◆ **Supplied material**
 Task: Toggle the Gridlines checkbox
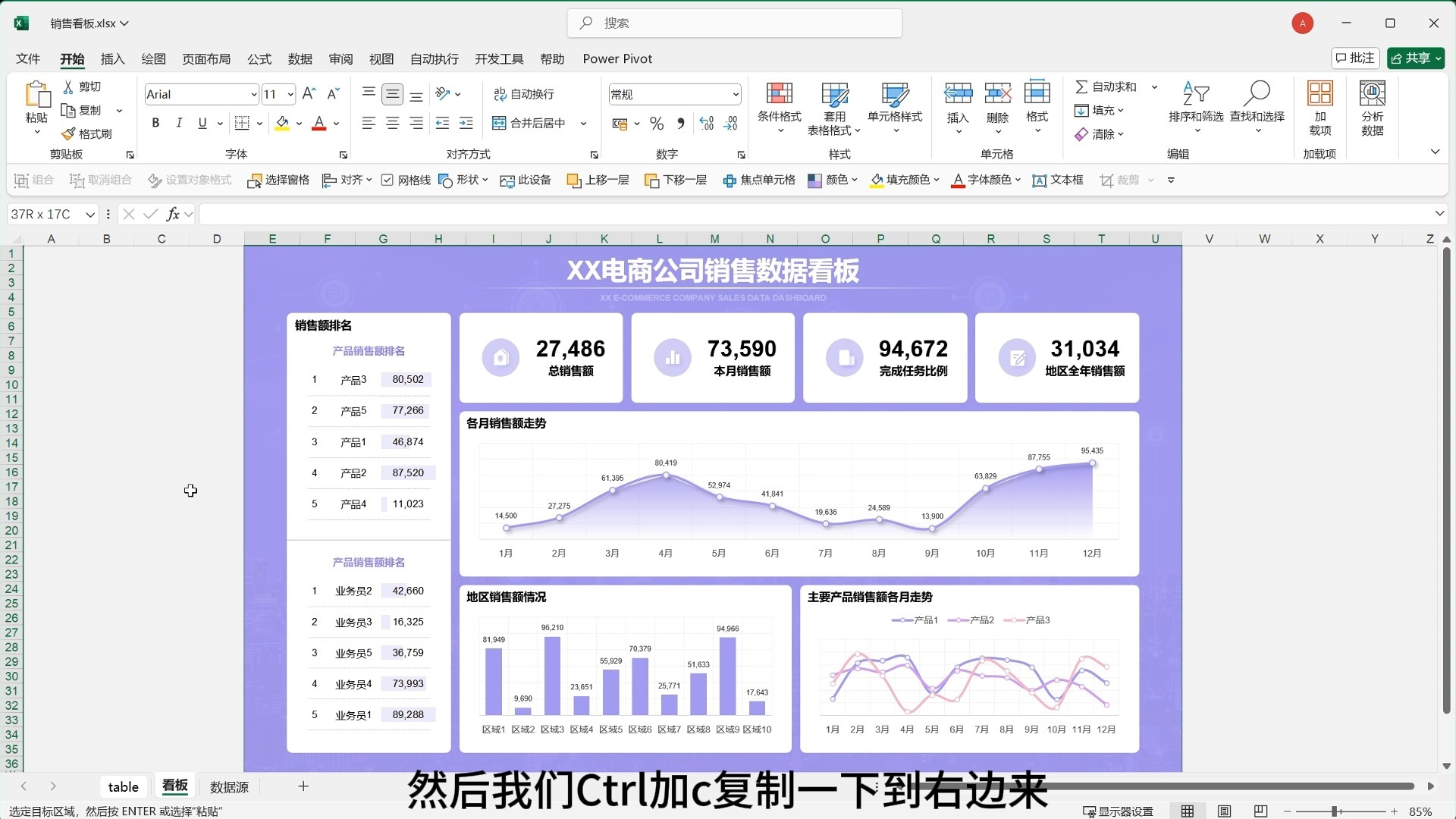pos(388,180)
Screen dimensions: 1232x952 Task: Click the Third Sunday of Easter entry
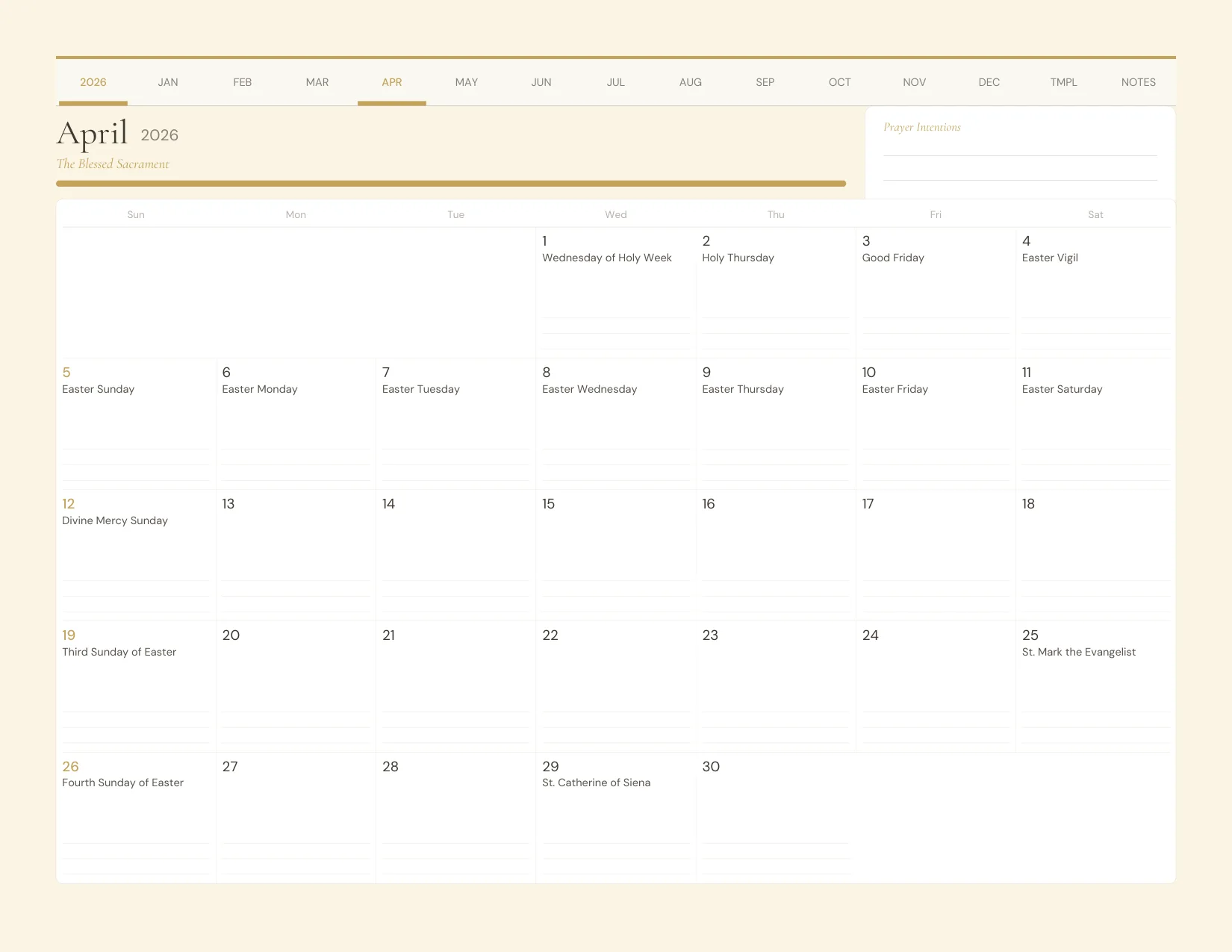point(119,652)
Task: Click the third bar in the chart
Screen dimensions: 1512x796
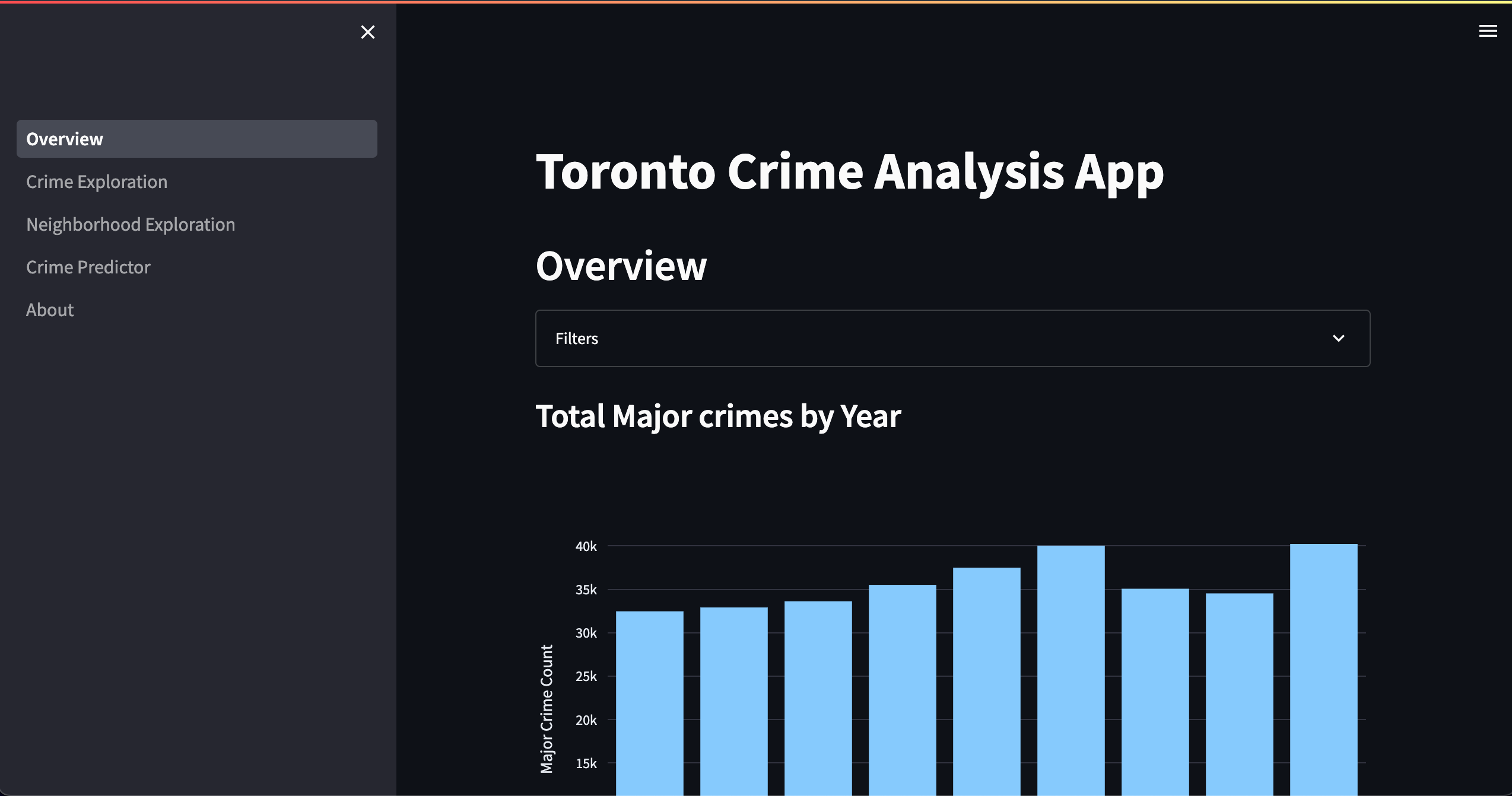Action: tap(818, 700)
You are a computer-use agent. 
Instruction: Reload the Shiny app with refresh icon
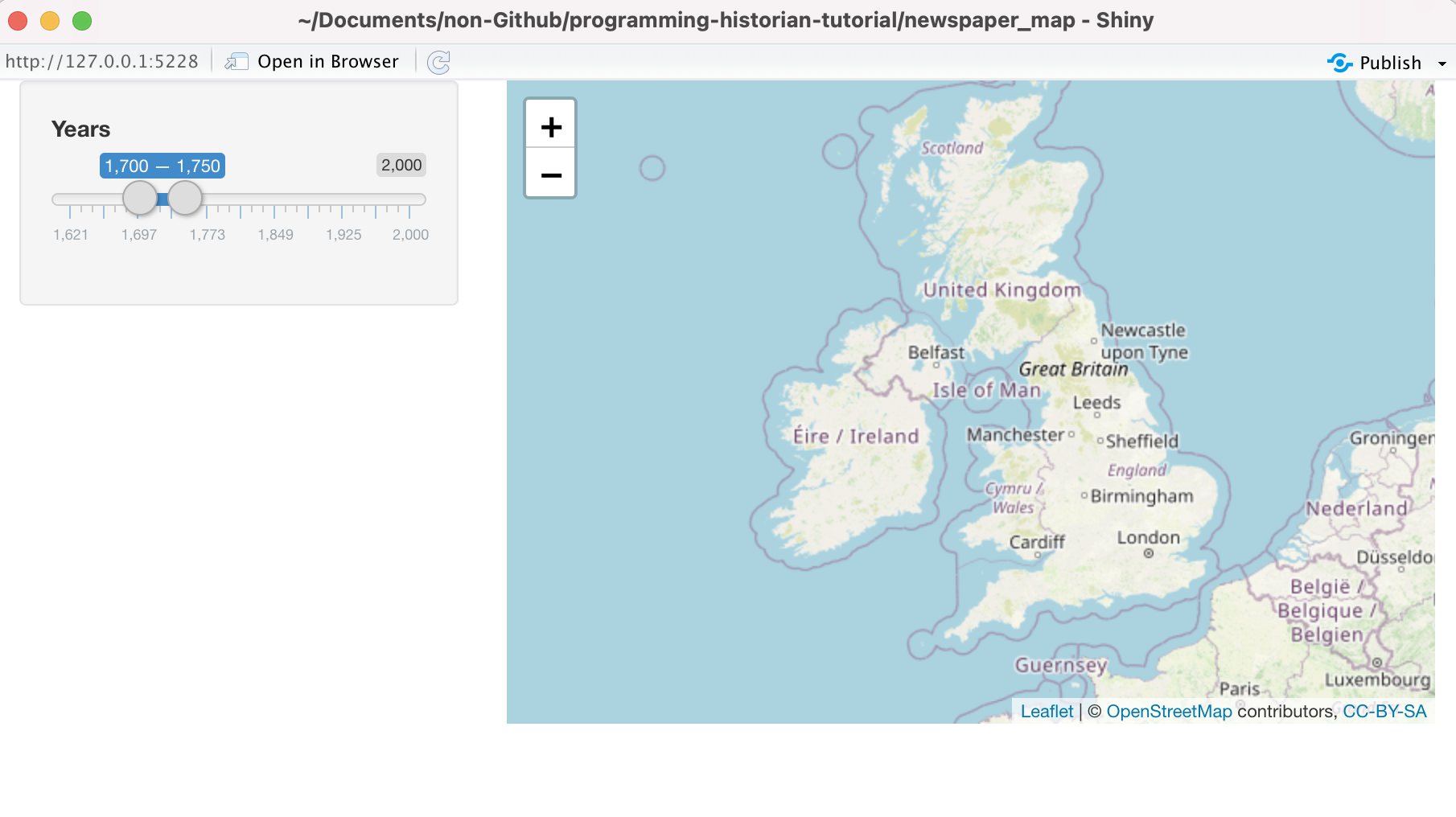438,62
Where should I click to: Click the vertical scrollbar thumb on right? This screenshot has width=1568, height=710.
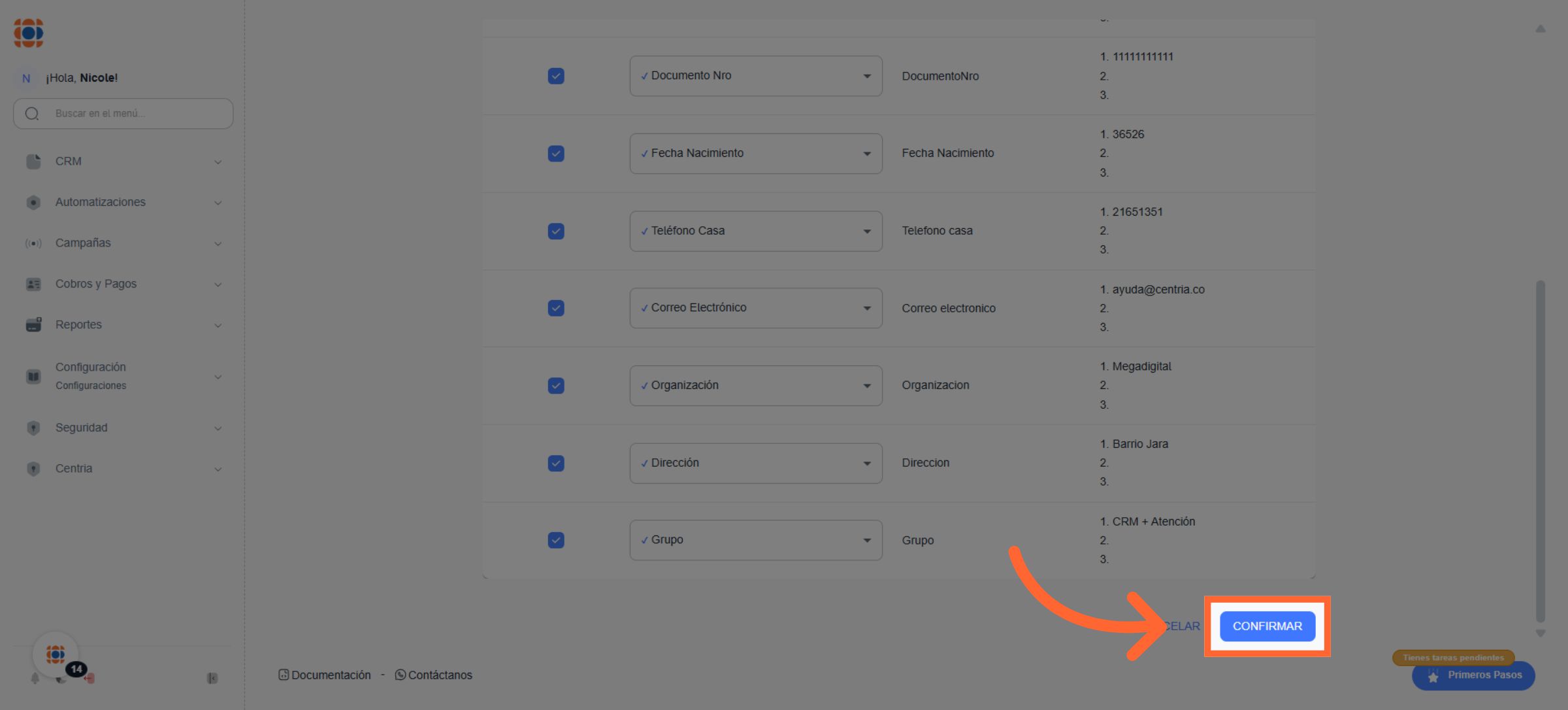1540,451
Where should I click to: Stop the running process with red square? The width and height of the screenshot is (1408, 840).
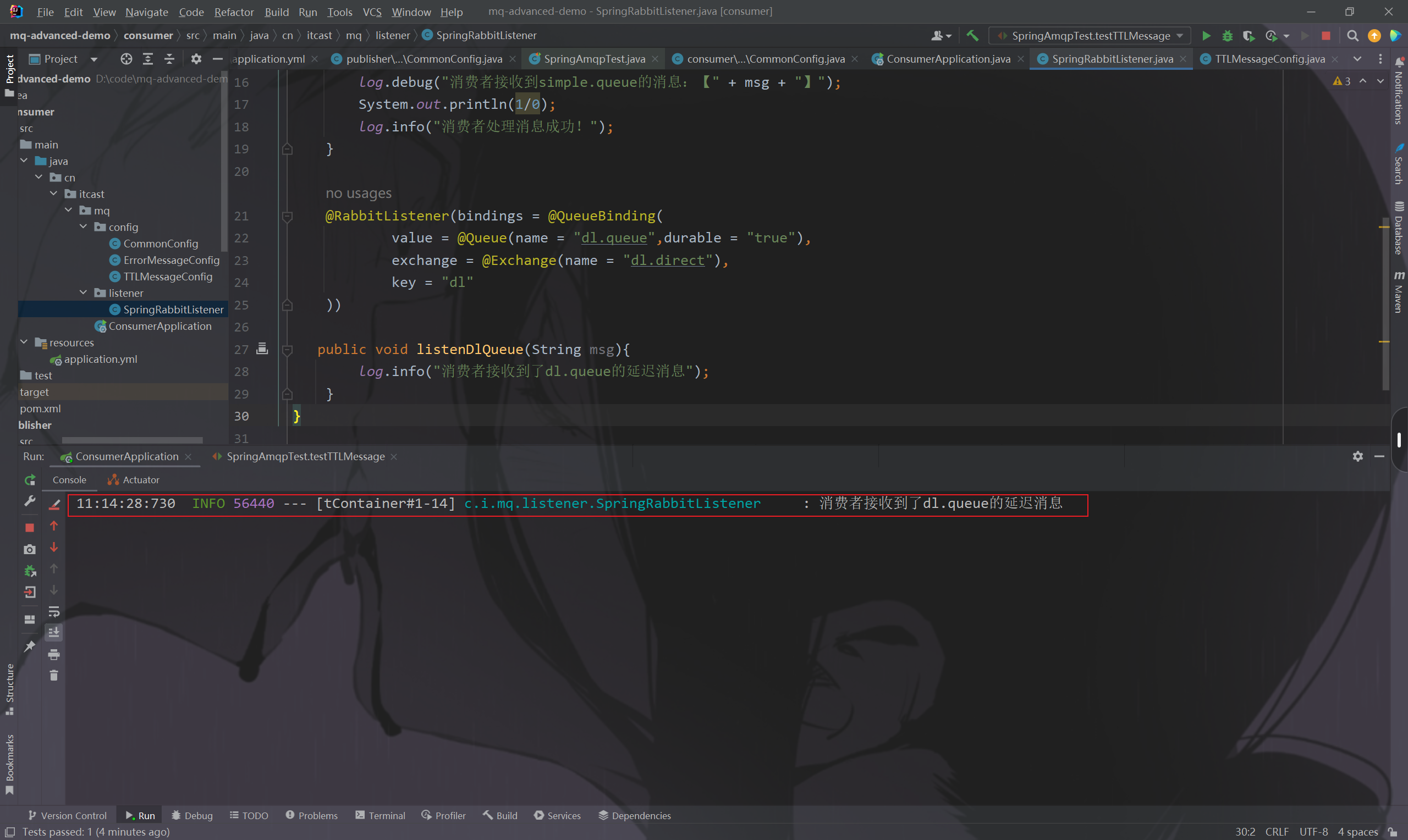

◆ **Exercise objective**
Word-for-word transcript, pictures excluded: copy all the material above.

◆ **Your response**
 Task: Toggle the Gridlines checkbox
pos(388,180)
Screen dimensions: 1232x952 Task: Click the Third Sunday of Easter entry
point(119,652)
Task: Click the third bar in the chart
Screen dimensions: 1512x796
Action: tap(818, 700)
You are a computer-use agent. 
Instruction: Reload the Shiny app with refresh icon
438,62
Where should I click to: Click the vertical scrollbar thumb on right? This screenshot has width=1568, height=710.
1540,451
Where should I click to: Stop the running process with red square? The width and height of the screenshot is (1408, 840).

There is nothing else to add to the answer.